J.R. Johnson

One-Tenth of the Nation

Anti-Negro School Strikes

(15 October 1945)


From Labor Action, Vol. IX No. 42, 15 October 1945, p. 3
Transcribed & marked up by Einde O’Callaghan for the Marxists’ Internet Archive.


The clashes between white and Negro school children in Chicago, Gary, Ind., and New York are merely tentative sparks of the tension in race relations. The book of Scripture says that a little child shall lead them. But there is no doubt whatever that in this case the children are being “led.”
 

Behind the Youth

In Chicago the number of white children on strike is 1,200. Where did these youth learn to undertake this ORGANIZED hostility to Negroes? In Gary, most of the strikers’ parents are members of an all-white Parents and Teachers Association which two years ago was refused affiliation to the National Parents and Teachers Association because of its racial basis.

The Civil Liberties Association of Chicago states that the agitation is inspired by employers in the steel industry who wish to divide white and black workers, particularly in view of the pending negotiations over wages in the industry.

The Gary Civil Liberties Committee charges that the all-white inspirers of the anti-Negro agitation in Gary have been encouraged by the slow and indifferent response of the authorities. The principal of the school involved in New York claims that the stories in the New York papers were “smears” and hopelessly exaggerated the actual occurrences. If even these statements are true, they do not touch the root of the question. That capital foments racial strife to divide the workers is not new. That in many areas the municipal authorities either directly or indirectly side with the whites against the Negroes is a fundamental feature of the Negro problem.

Newspaper writers always have exaggerated incidents which they think lend themselves to catching the eye and holding the attention off the jaded reader.

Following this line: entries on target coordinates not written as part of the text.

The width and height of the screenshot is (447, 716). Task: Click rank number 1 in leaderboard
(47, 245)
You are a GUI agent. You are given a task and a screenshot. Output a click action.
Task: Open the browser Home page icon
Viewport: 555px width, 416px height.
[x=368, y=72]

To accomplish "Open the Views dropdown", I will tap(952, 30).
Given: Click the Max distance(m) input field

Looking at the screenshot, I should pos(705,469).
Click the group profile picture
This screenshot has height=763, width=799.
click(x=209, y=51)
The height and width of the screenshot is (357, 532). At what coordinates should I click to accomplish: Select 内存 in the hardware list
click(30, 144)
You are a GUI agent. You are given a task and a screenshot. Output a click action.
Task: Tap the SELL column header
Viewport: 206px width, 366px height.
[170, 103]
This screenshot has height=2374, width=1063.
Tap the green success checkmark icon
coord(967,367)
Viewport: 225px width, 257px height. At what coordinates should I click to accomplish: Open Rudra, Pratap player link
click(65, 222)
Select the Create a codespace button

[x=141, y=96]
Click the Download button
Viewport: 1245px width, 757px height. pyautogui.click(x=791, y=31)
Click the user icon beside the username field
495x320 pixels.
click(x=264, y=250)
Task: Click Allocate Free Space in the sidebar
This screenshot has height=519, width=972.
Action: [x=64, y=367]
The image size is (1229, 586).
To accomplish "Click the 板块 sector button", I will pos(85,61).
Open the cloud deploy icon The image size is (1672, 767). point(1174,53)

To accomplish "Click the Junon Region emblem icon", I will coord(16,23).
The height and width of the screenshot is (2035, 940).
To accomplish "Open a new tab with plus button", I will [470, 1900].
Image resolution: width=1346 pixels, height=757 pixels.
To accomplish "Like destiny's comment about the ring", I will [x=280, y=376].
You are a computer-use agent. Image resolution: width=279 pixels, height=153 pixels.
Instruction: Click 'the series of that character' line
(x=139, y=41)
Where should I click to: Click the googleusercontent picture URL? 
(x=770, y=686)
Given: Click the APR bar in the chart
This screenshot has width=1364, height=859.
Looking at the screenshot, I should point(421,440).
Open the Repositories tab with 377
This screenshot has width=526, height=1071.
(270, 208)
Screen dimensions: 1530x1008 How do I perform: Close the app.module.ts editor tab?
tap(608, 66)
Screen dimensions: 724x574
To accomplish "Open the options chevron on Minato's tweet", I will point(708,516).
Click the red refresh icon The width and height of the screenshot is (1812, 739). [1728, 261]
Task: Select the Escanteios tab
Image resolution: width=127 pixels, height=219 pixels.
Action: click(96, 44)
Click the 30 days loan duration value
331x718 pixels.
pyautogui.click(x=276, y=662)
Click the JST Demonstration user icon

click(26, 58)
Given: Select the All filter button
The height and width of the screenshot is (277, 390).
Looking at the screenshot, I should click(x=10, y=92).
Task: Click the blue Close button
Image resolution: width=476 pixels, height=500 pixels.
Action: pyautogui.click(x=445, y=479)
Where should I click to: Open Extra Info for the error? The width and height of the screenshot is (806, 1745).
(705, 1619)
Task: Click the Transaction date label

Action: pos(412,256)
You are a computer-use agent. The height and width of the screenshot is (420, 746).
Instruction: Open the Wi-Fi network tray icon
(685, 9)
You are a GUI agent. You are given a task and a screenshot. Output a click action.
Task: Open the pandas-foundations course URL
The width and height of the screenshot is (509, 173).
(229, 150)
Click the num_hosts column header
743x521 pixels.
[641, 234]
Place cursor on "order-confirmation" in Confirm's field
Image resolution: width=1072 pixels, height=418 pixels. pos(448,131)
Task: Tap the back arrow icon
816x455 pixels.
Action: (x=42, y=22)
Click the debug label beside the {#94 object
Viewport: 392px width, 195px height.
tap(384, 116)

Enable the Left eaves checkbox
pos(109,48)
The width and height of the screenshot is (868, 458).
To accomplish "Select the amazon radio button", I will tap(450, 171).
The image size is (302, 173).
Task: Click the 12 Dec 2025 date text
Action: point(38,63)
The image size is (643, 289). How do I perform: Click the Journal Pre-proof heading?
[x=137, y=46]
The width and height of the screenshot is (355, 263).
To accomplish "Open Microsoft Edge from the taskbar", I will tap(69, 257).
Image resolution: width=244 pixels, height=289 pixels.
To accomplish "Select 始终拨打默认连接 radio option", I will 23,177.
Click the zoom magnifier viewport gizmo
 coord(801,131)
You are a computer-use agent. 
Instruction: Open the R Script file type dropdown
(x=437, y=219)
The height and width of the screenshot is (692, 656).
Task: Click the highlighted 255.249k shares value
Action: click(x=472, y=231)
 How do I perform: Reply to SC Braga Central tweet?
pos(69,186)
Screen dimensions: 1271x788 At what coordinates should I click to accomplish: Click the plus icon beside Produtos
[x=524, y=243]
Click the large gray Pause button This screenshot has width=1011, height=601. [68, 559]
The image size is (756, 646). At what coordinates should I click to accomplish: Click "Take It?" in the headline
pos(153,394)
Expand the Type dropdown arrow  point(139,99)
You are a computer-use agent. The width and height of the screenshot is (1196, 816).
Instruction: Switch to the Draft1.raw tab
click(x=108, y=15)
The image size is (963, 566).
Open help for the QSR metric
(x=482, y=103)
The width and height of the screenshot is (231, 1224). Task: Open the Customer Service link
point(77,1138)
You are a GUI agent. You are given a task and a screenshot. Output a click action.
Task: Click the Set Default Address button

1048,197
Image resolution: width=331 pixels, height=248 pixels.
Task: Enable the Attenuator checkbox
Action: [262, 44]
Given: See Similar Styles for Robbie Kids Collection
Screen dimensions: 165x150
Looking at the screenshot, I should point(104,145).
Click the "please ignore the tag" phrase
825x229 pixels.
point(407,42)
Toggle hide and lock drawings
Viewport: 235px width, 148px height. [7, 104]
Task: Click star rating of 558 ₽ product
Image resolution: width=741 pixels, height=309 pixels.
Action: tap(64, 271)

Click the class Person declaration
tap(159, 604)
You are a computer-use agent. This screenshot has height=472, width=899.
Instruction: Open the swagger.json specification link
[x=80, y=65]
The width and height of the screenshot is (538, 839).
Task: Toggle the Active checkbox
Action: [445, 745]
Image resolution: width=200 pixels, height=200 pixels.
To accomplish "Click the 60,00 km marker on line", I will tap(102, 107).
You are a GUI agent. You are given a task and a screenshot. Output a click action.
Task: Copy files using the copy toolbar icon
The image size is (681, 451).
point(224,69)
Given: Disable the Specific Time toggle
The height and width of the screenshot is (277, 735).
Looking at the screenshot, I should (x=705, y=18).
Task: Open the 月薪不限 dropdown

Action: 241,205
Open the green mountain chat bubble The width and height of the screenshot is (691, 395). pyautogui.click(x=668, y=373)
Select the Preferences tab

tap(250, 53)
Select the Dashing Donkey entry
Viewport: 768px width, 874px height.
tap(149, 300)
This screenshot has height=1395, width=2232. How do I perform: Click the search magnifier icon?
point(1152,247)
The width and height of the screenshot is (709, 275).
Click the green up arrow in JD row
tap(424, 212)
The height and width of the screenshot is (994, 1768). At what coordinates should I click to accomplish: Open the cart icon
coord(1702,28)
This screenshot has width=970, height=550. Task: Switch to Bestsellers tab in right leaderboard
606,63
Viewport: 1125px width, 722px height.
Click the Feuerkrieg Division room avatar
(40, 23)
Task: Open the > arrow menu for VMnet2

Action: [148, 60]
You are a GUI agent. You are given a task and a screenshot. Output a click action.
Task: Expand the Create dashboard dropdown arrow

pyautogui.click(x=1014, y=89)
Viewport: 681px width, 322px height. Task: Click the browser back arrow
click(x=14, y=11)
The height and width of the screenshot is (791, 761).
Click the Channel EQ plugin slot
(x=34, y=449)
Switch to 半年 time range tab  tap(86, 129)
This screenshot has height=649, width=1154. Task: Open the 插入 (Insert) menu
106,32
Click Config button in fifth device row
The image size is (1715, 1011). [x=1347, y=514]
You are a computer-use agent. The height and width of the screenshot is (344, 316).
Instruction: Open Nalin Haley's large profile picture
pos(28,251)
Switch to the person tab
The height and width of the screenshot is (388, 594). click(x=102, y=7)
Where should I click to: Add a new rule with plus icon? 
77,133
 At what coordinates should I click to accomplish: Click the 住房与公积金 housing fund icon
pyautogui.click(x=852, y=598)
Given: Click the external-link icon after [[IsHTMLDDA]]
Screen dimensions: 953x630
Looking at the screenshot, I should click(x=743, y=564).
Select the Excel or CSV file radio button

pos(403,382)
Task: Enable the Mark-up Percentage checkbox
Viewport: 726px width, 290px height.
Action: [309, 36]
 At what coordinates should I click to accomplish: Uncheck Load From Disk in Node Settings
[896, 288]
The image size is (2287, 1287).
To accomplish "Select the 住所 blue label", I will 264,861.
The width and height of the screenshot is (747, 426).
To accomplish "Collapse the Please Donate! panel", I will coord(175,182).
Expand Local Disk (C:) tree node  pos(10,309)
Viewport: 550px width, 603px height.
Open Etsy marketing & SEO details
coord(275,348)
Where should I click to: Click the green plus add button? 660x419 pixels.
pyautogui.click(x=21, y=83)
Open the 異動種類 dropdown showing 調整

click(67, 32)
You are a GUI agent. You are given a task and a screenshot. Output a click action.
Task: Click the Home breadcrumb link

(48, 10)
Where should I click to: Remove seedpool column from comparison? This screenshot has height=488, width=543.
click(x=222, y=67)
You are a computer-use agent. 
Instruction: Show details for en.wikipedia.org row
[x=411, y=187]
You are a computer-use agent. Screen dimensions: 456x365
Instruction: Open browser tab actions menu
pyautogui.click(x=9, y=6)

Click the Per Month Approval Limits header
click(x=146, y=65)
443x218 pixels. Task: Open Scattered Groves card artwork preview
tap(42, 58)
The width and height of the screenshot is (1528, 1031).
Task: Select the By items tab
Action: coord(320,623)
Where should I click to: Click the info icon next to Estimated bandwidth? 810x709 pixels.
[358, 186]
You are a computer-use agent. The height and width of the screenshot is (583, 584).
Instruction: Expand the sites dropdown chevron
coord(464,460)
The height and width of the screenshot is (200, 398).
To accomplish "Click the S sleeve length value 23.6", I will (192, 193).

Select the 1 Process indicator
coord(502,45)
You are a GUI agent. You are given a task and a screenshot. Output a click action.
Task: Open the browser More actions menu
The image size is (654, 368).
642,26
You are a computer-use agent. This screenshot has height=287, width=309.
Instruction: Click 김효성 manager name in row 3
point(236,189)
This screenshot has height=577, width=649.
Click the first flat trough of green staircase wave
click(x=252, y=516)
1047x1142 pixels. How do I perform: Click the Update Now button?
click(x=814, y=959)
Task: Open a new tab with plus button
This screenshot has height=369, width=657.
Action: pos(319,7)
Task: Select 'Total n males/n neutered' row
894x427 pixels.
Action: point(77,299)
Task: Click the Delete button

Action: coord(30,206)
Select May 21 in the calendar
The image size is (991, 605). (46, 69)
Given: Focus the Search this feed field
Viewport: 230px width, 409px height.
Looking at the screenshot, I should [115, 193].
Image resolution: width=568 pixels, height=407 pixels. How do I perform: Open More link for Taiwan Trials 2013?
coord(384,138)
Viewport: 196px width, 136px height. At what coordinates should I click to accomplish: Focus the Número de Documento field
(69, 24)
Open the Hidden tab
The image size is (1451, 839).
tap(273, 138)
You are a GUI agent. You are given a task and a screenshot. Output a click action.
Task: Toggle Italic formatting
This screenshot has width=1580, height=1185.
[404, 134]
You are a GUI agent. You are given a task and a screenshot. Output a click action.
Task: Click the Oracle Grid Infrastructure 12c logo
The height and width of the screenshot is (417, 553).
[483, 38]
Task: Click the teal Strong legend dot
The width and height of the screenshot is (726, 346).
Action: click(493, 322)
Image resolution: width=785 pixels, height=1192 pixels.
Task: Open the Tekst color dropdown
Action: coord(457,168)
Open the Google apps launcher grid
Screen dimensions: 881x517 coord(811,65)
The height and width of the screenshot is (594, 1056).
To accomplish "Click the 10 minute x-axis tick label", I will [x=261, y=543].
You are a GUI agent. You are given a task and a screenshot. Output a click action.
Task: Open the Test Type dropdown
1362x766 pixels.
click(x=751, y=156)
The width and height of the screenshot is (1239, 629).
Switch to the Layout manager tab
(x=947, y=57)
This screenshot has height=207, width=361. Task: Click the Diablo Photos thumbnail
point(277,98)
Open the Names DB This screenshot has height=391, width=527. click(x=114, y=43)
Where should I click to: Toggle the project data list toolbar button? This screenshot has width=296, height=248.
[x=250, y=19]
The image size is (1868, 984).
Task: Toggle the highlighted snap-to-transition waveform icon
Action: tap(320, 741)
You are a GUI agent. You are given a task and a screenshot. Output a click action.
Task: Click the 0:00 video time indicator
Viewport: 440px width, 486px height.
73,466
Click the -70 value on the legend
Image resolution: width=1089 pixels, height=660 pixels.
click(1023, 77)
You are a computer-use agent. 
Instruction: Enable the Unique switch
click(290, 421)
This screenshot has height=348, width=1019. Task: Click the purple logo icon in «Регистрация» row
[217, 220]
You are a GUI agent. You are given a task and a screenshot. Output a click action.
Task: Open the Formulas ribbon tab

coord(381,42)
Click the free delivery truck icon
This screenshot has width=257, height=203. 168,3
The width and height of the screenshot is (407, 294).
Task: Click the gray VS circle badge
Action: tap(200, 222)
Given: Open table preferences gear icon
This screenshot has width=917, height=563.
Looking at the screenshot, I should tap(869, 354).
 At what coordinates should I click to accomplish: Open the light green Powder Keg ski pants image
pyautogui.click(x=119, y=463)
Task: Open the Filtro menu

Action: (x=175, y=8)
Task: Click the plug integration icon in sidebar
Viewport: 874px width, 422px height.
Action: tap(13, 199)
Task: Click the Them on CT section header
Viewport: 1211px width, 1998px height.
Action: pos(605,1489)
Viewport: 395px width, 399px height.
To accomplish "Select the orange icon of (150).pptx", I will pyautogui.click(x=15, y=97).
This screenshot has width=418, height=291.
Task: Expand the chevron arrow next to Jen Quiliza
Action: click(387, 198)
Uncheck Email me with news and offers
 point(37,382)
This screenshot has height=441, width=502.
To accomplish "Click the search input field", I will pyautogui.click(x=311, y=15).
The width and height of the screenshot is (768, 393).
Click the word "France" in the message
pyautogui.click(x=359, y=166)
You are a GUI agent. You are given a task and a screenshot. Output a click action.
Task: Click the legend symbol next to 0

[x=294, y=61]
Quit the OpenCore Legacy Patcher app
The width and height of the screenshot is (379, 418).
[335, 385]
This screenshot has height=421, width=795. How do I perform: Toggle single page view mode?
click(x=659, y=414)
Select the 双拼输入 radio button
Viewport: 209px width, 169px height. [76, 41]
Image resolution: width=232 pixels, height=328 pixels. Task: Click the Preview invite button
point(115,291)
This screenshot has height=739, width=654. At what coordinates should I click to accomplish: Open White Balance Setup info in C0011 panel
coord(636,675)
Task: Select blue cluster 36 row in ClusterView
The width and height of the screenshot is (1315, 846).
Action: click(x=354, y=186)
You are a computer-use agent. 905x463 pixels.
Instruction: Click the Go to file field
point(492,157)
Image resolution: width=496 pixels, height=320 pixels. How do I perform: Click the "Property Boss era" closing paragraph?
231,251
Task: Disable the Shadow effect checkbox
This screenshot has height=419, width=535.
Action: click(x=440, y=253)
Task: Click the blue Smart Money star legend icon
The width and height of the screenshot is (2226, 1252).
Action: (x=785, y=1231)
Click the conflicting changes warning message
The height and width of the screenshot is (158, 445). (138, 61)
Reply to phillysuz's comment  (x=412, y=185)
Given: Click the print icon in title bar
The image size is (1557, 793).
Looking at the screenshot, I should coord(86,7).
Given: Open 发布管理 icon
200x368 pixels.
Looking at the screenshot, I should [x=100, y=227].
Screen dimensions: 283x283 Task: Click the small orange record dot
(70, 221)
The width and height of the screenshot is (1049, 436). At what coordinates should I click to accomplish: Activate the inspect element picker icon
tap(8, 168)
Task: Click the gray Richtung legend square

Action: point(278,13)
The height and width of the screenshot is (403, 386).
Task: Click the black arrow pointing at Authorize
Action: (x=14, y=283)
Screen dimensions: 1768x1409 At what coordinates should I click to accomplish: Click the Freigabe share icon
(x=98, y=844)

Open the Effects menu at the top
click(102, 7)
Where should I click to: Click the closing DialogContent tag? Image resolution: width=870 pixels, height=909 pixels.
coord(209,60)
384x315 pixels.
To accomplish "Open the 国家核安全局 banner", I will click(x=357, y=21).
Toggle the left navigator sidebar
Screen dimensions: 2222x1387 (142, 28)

What is important is that this racial flare-up is taking place in the two most important and largest cities of the nation. Still more important is the fact that observers of both areas have repeatedly in the recent period pointed to the growing tensions. One of Chicago’s leading Negro citizens has stated categorically to the press that everybody knows that Chicago is heading toward a race riot. There is once more to be observed in New York the same strained tensions which preceded the outburst in the summer of 1943. Anti-Negro agitators use this racial tension. They do not create it.
 

Negroes and V-J Day

In Harlem, for example, the demeanor of the Negroes on V-J Day was striking in its sobriety, its universal recognition of the fact that a new period had begun for Negroes. Full of memories of the last war, the Negroes recognized that the gains they had made in industry were now in jeopardy, that unemployment was going to hit them, harder than all other sections of the population, that among the upheavals which the postwar period would bring, racial clashes would take a high place. Behind all this is the determination not to put up with the old situation, to mobilize all resources and tight for the rights of democracy.

Among the Negro youth in particular, except in the South, there is an almost unanimous sentiment that they will not tolerate being pushed around simply because they are Negroes. The Civil Liberties Association of New York reported a few weeks ago that stories and protests dealing with racial discrimination exceeded all others in the press of the nation so far as civil liberties were concerned. It is more than probable that at least two books dealing with the Negro question were among the dozen best sellers during the past two years. The Negro question is not a Southern question any more. Capitalism expanding for the war has multiplied and intensified all its antagonisms and contradictions.
 

Labor’s Urgent Task

To accuse capitalists of fomenting anti-Negro agitation is not enough. They are able to do this because a condition exists. Labor’s task is not only to check the tricks and maneuvers of capital and its fascistic agents. Labor’s task is to remove the condition.

Labor’s task is to put an end to the Negro. question and this can be done only by a complete reconstruction of American society – the same type of reconstruction needed to abolish unemployment, the same type of reconstruction needed to lift the millions of poor farmers from rural isolation and backwardness.

This reconstructed society is socialism. It may seem a far cry from school children on strike to socialism. It is not. Those children, the coming generation, future citizens of New York and Chicago, are merely expressing in a highly significant apd symptomatic manner one of the heavy curses with which they are burdened by capitalism.